= Isaac ben Sheshet =

Spanish Talmudic authority (1326–1408)

Isaac ben Sheshet Perfet or Barfat (יצחק בן ששת; 1326-1408) was a Spanish Talmudic authority, also known by his acronym, Rivash. He was born in Valencia and settled early in life in Barcelona, where he studied at the school of Nissim of Gerona.

== Life ==
Isaac was a paternal descendant of Sheshet Benveniste, and a descendant of Azriel of Gerona through his father's paternal grandmother. Although Isaac, while still young, acquired a worldwide reputation as a Talmudic authority, and halakhic inquiries were addressed to him from all quarters, he led a private life, earning his livelihood in commerce until he was about fifty years old, when he was compelled to accept a position as rabbi. Together with six other prominent men of Barcelona, among whom was his younger brother Judah ben Sheshet and his teacher Nissim ben Reuben, he was thrown into prison on a false accusation. After his acquittal he accepted the rabbinate of Zaragoza; but troubles still awaited him. To the grief caused by the death of his brother Judah and of his son-in-law was added that due to dissensions in the community, stirred up by the dayyan Joseph ben David. Isaac in consequence accepted the less important rabbinate of Calatayud; but when he was on the point of leaving Zaragoza the leaders of that community induced him to stay. The peace, however, did not remain long undisturbed, and Isaac settled at Valencia, where he directed a Talmudical school.

After sojourning a certain time at Miliana, he settled at Algiers, where he was received with great honor.

A certain Spanish refugee who had settled at Algiers before him aspired to become the leader of the community, and, seeing in Isaac a rival, began to persecute him. To give to Isaac the power necessary to act against this man, Saul ha-Kohen Astrue persuaded the government to appoint Isaac rabbi of Algiers. But this won for him a still more powerful enemy in the person of Simeon ben Zemah Duran, who disapproved of any intervention on the part of the government in the affairs of the rabbinate.
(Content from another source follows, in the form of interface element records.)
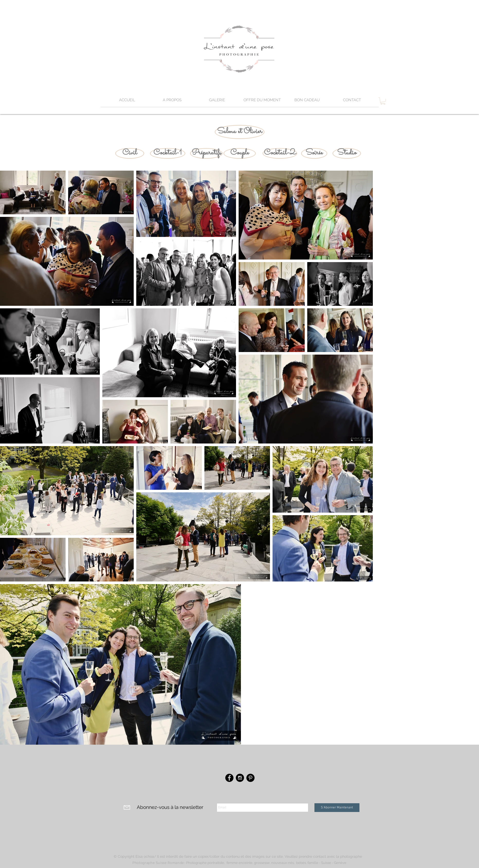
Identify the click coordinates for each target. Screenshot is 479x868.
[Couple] (240, 153)
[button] (217, 102)
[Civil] (130, 153)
Notwithstanding these events, Isaac was greatly venerated by the Algerian Jews, and pilgrimages to his tomb are still made on the anniversary of his death, which occurred in 1408. His tombstone was restored by the community of Algiers in 1862. It bears a Hebrew elegy, composed by Abba Mari ibn Caspi, and the following French inscription: "Ce monument a été restauré par la communauté Israélite d'Alger en I'honneur du Rabbin Isaac bar Chichat, né en Espagne, décédé à Alger en 1408, dans sa 82 année. Alger le 11 août, 1862." The accuracy of the date of his death given in this epitaph is, however, questioned by some scholars, who claim with some authority that Isaac died at least one year later.

== Works ==
Isaac was the author of 518 responsa, to which great halakic value is attached by men like Joseph Caro, Jacob Berab, and many others. They are also of great historical importance as reflecting the conditions of Jewish life in the fourteenth century. In some of them are to be found details of the author's life; but unfortunately it is impossible to trace these chronologically, the original order of the responsa having been altered by the editors.
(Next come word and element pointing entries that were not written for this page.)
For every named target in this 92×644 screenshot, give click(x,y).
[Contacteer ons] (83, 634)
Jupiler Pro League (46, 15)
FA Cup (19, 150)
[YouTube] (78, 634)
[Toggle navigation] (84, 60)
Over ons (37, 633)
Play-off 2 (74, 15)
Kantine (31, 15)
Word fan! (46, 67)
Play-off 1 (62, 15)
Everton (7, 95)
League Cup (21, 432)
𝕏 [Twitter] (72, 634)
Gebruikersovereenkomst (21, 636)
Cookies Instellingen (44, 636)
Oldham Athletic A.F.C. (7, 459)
Although Isaac was very strict in his halakic decisions, he was far from being narrow-minded. He has nothing to say against secular knowledge; he disapproves the study of Aristotle only because the latter professed belief in the eternity of matter and denied God's providence. Isaac's responsa evidence a profound knowledge of the philosophical writings of his time. In one of them (No. 118) he explains the difference between the opinion of Levi ben Gershom and that of Abraham ben David of Posquières on free will, and gives his own views on that complicated subject. He shows himself a decided adversary of the Kabbalah. His teacher says Isaac never spoke of the Sefirot, and Isaac cites the words of one of the philosophizers who reproaches the kabbalists with believing in the ten (Sefirot) as the Christians believe in the Trinity.

Isaac's responsa were first published, under the title She'elot u-Teshubot, at Constantinople in 1546–47. A newer collection of the responsa was published under the title She'elot u-Teshubot ha-Ribash ha-Ḥadashot by David Frenkl at Muncas. In addition to these, he wrote novellæ on the Talmud which are no longer in existence. They are mentioned by him in his responsa (No. 106), and some of them, on the treatise Ketubot, are cited by Bezalel Ashkenazi in the Shiṭṭah Meḳubbeẓet. Azulai says that he has seen a manuscript containing a commentary on the Pentateuch by Isaac ben Sheshet.